Clam Antivirus Version 0.102.3 32-bit for Bionic Xenial Tahr

[perdido]

Latest stable version.
Download is about 6MB
-----------------------------------------------------------------------------------------------
Compiled in Bionicpup32 19.03
PET file available here
http://ibm-pc.org/puppy/bionic/clamav-0 ... onic32.pet
md5 checksum 9a9b1a62a18de2a8eda75e24eb31fe3f
------------------------------------------------------------------------------------------------
Compiled in Xenialpup32 7.5
PET file available here
http://ibm-pc.org/puppy/xenial/clamav-0 ... nial32.pet
md5 checksum 9ea1bfd4375f4be3d039ac84e59ae1e4
-------------------------------------------------------------------------------------------------
Compiled in tahrpup32 6.0.6
PET file available here
http://ibm-pc.org/puppy/tahr/clamav-0.102.3_tahr32.pet
md5 checksum db386a048ec72e1629b4f858b3f42292
-------------------------------------------------------------------------------------------------

There are two different methods to run this program, either the terminal (command line) or from a
menu available as a seperate download at the bottom of this post.

--------------------------------------------------------------------------------------------------
Running from the terminal
Install the pet, open a terminal and run the command freshclam to download the virus definition files. They are about 186MB total

Code: Select all

freshclam

Here are a few examples of how to scan with it using the terminal, the following command lines are run from a terminal.
None of these examples will remove or quarantine an infected file. It will only be reported on the terminal and logged to the scan.log
Removing infected files can break stuff so be careful if you decide to do that and keep backups.
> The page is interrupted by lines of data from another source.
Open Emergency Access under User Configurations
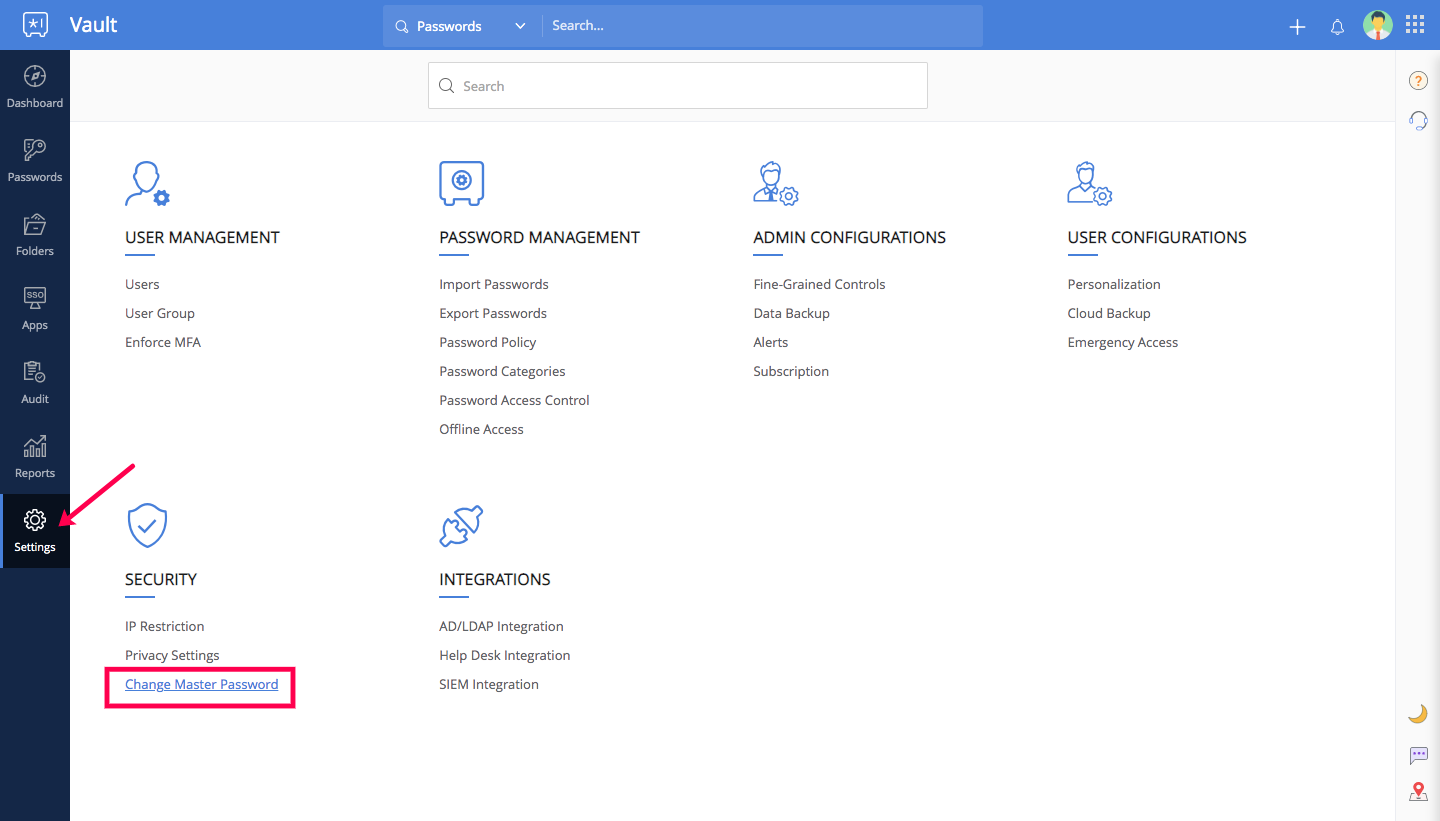This screenshot has height=821, width=1440. point(1122,342)
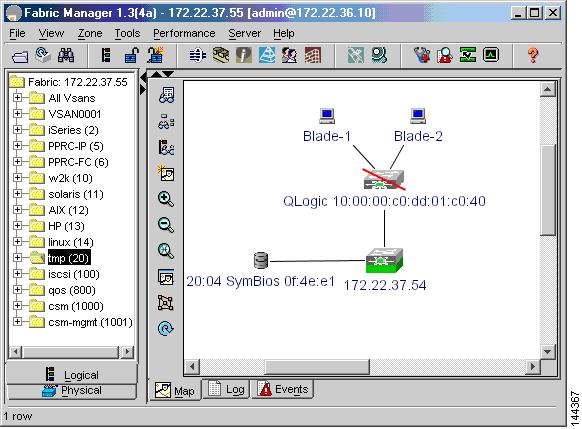Switch to the Log tab

[x=226, y=389]
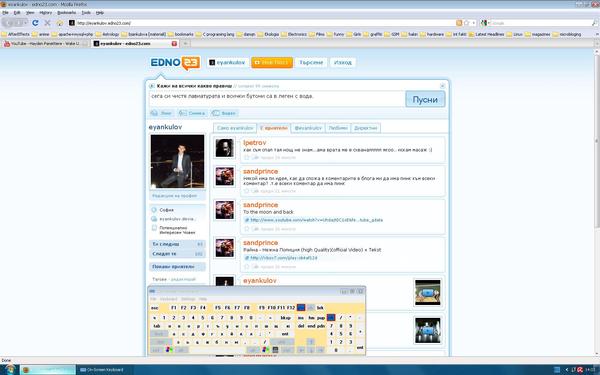The image size is (600, 375).
Task: Tick checkbox on To the moon and back post
Action: (x=246, y=229)

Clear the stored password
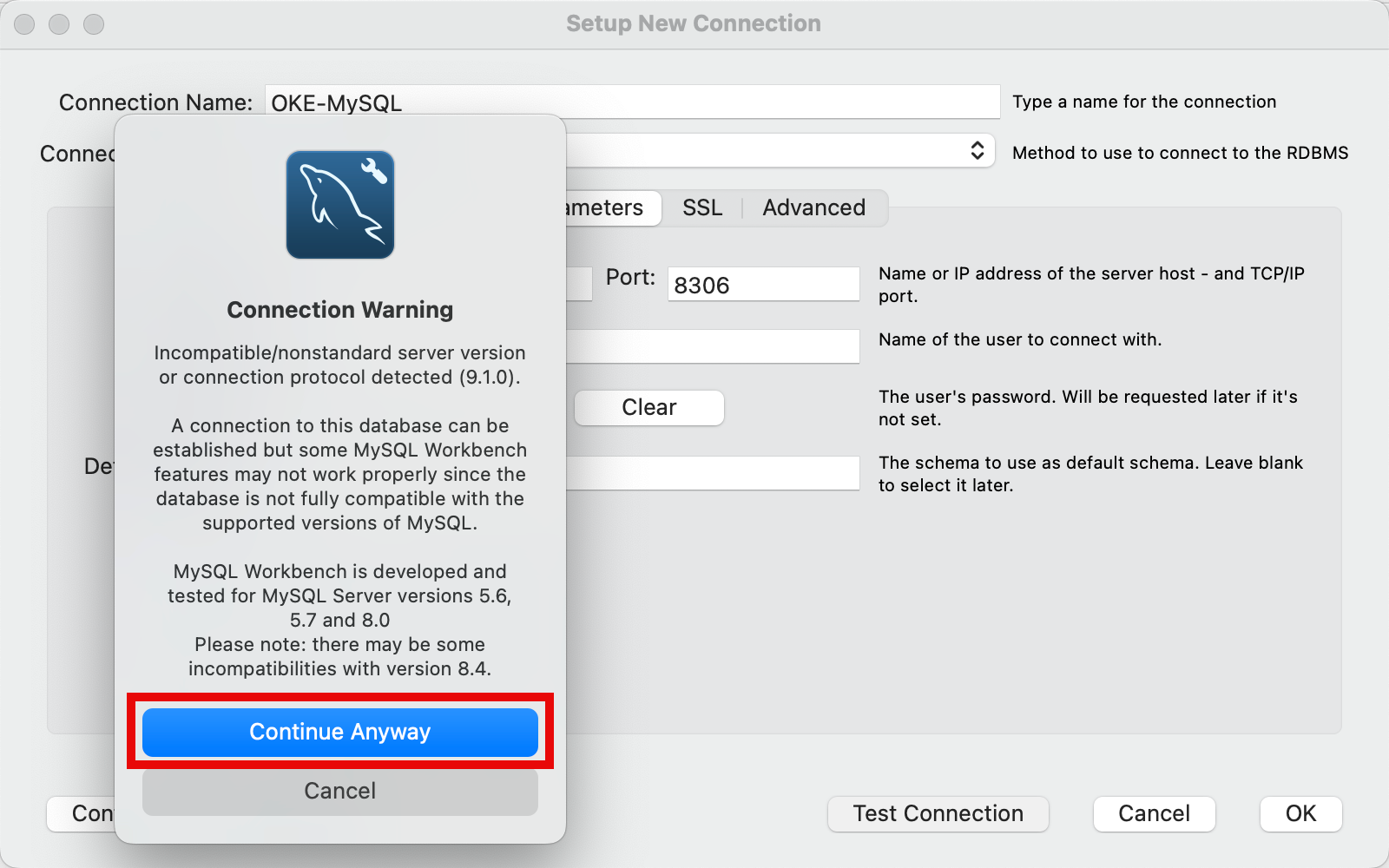click(x=648, y=407)
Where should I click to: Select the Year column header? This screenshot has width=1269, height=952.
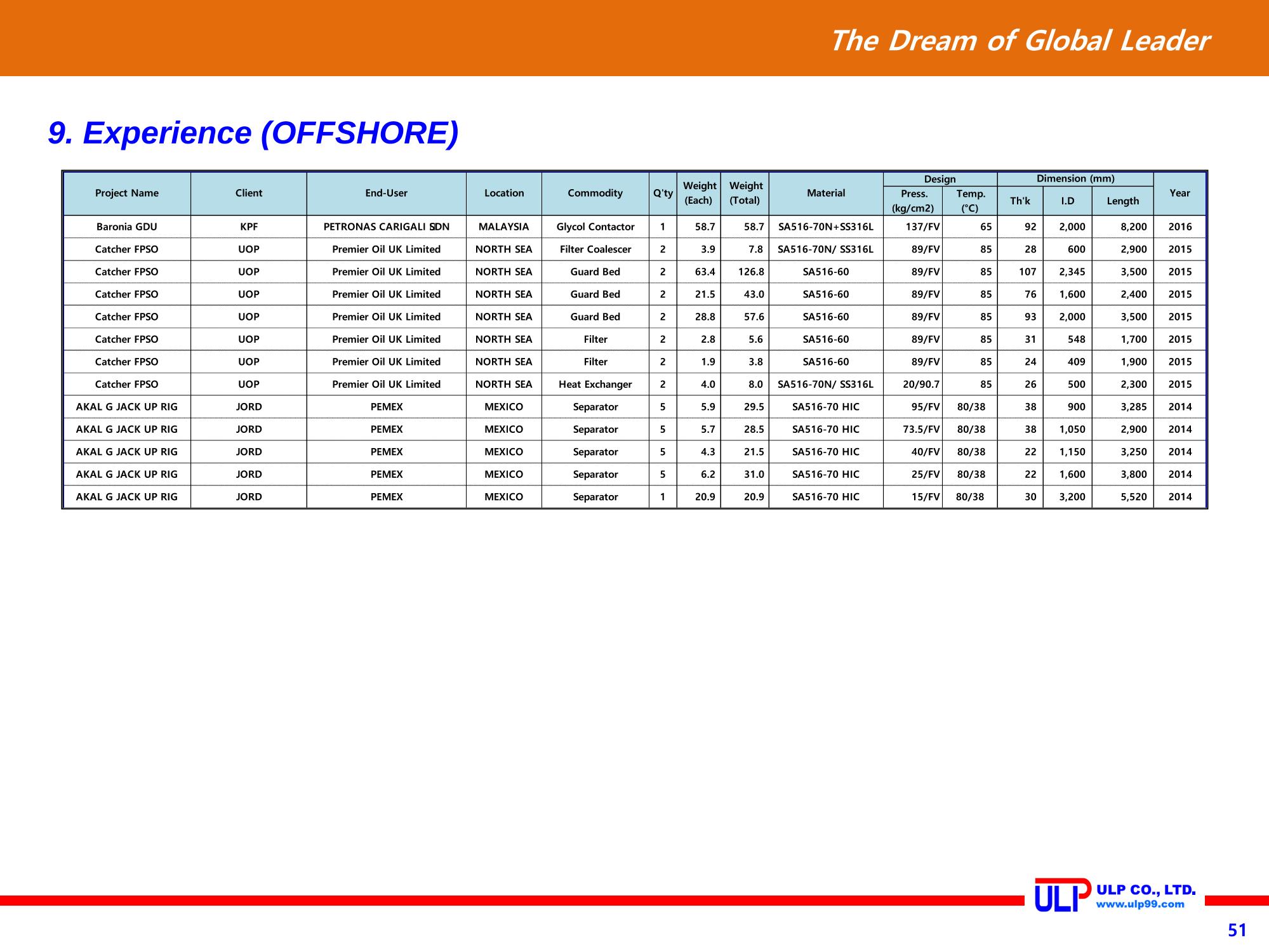pos(1179,194)

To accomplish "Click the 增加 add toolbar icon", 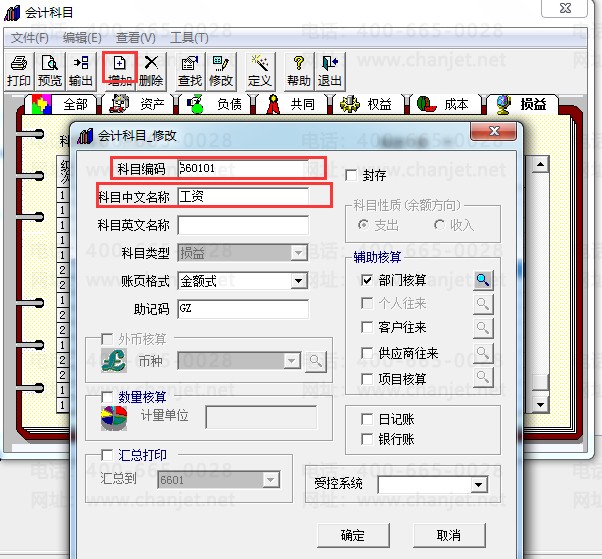I will point(119,71).
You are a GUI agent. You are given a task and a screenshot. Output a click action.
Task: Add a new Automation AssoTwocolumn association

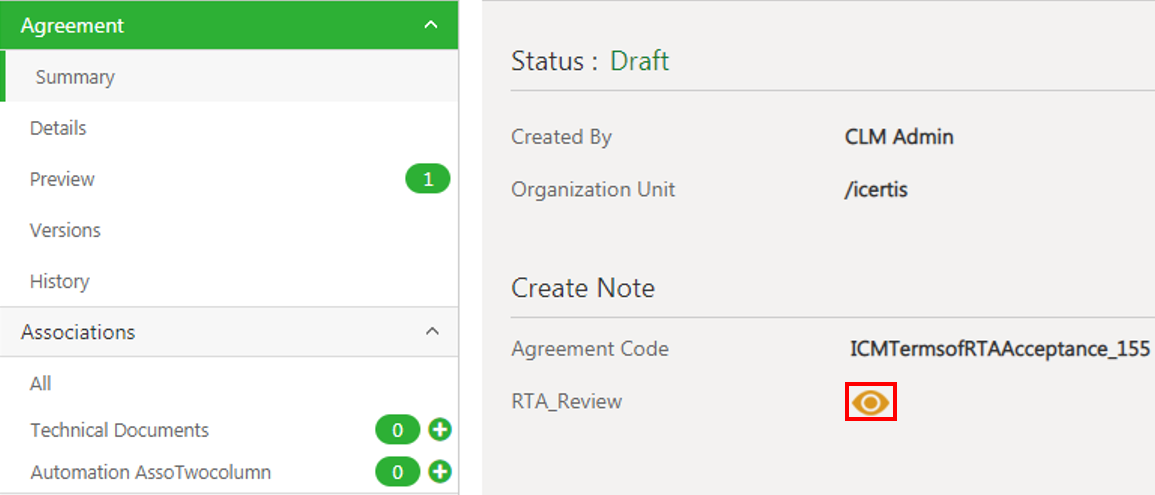[440, 471]

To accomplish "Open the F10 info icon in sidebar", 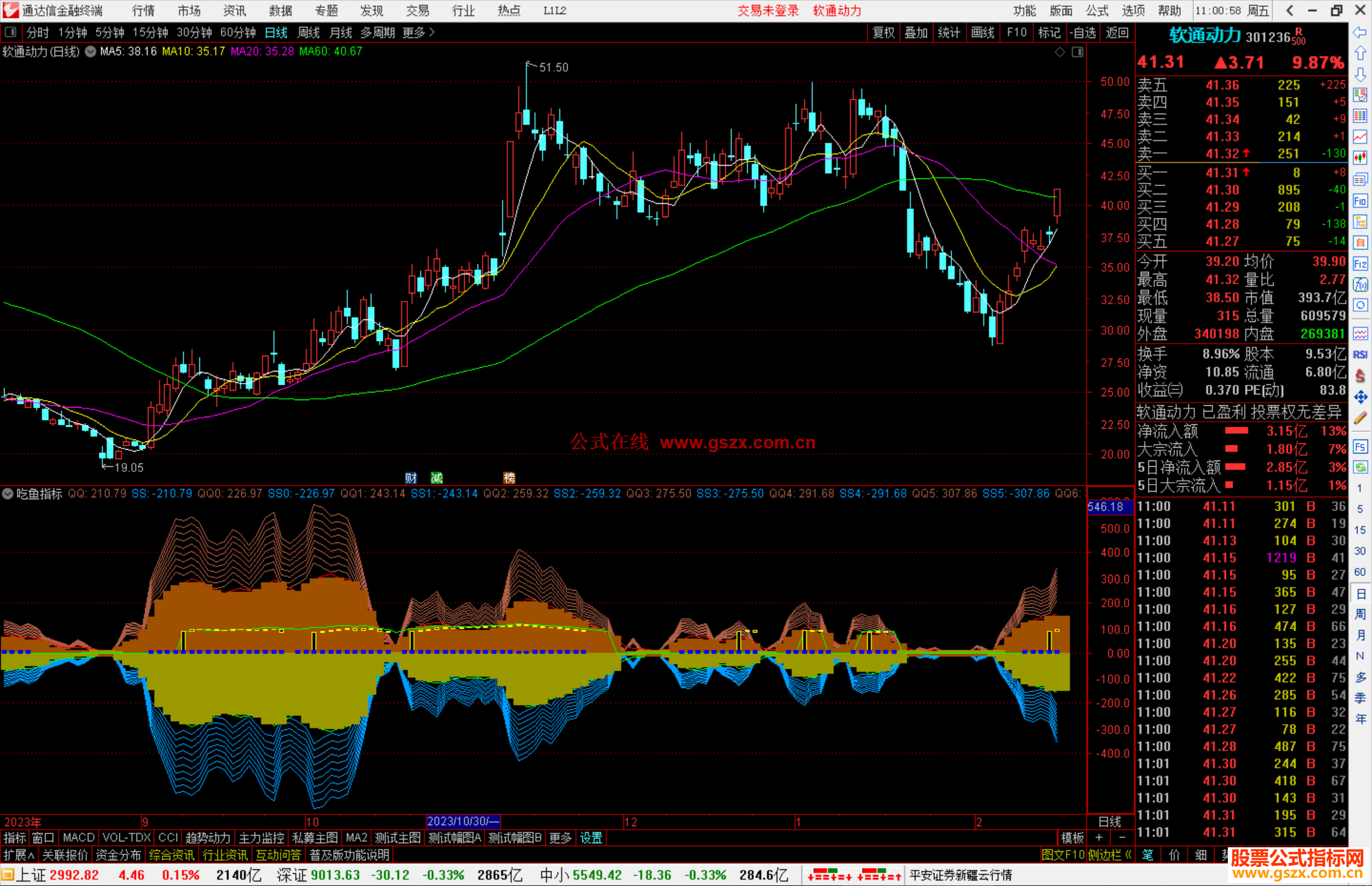I will (x=1360, y=201).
To scan the partition you are running puppy from - that partition will need to be designated /mnt/home in the command line parameter(see examples below)

To scan my sda1 partition (please note that I am running my puppy from a directory on sda1),

Code: Select all

clamscan --infected --recursive --remove=no /mnt/home --log=/usr/share/clamav/scan.log

To scan sda2

Code: Select all

clamscan --infected --recursive --remove=no /mnt/sda2 --log=/usr/share/clamav/scan.log

To scan sda3

Code: Select all

clamscan --infected --recursive --remove=no /mnt/sda3 --log=/usr/share/clamav/scan.log

What I use to scan sda1 (this scan excludes some puppy system directories}

Code: Select all

clamscan --infected --recursive --exclude-dir=^/sys --exclude-dir=^/dev --exclude-dir=^/proc --exclude-dir=^/root/.wine --exclude-dir=^/initrd/pup_rw/root/.wine/ --remove=no /mnt/home --log=/usr/share/clamav/scan.log

The scan log is saved to /usr/share/clamav/scan.log

To get a list of command line parameters

Code: Select all

clamscan --help

If you are running your puppy from a different partition than sda1 you should be able to scan sda1 using the same method as my suggested scan examples for sda2 or sda3 by changing the partition in the example)
The partition you are running puppy from will need to be designated /mnt/home in the command line, please read my reply in post #3 for further clarification.

There are many sites on the internet with scanning suggestions and help.
Scanning can become as complicated as you want.

The only way I have found to scan sda1 when my puppy is running from sda1 is scanning /mnt/home - I believe it has something to do with how eventmanager handles the drives.

Have fun!

####======== About the menu ========####

The menu program (Clamvtk 1.2) that was created by forum members nilsonmorales, josep2424 and mama21mama for clamav version 0.98 also works with the version 0.102.3 pet packages in this post.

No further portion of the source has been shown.